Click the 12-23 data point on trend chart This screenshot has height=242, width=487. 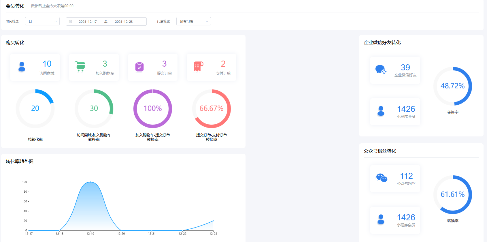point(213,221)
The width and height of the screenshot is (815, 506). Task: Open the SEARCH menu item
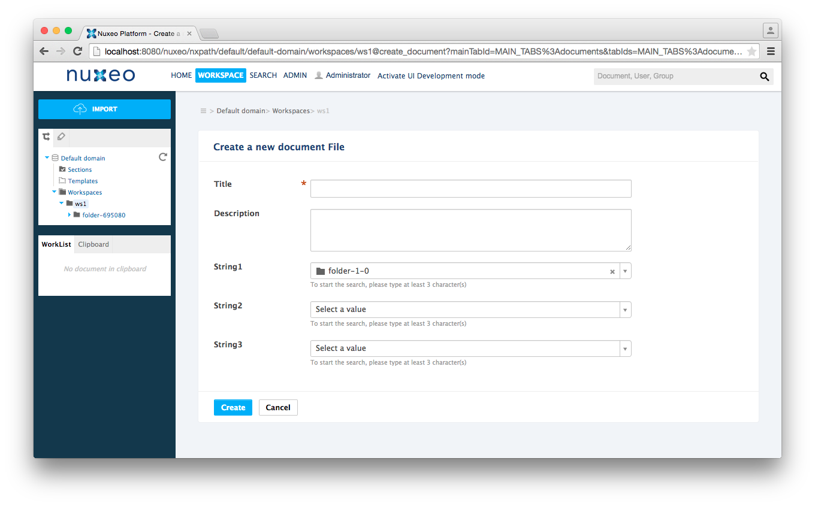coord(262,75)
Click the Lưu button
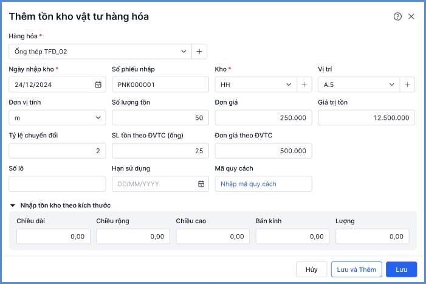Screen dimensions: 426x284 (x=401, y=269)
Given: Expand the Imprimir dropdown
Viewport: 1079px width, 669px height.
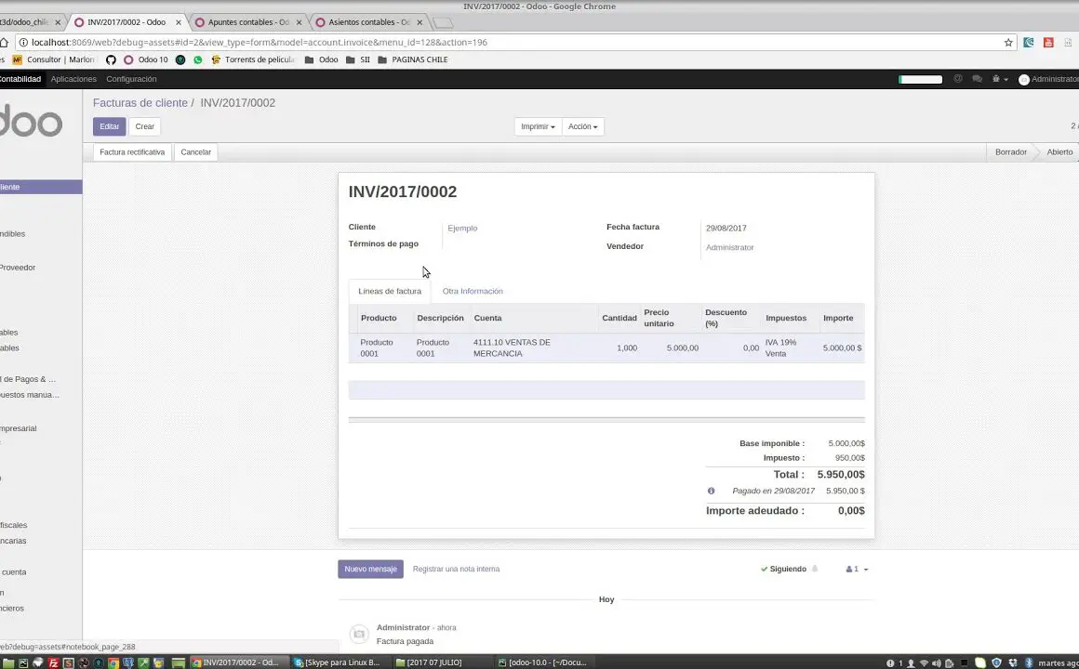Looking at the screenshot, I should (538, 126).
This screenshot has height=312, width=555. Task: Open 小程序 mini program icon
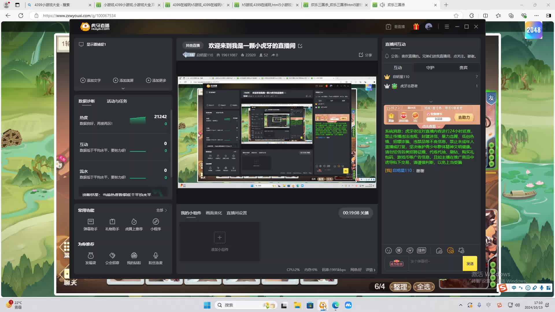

________

_EXERCISE_: Could you render the listing as a numbered list, starting at the line containing "Given: Expand the Imprimir dropdown" and ending at the last line of the listing, with both ends included, blank lines left out, and the pictures omitted?

_WRITTEN ANSWER_:
1. Given: Expand the Imprimir dropdown
2. Viewport: 1079px width, 669px height.
3. Looking at the screenshot, I should (538, 126).
4. This screenshot has height=312, width=555. Task: Open 小程序 mini program icon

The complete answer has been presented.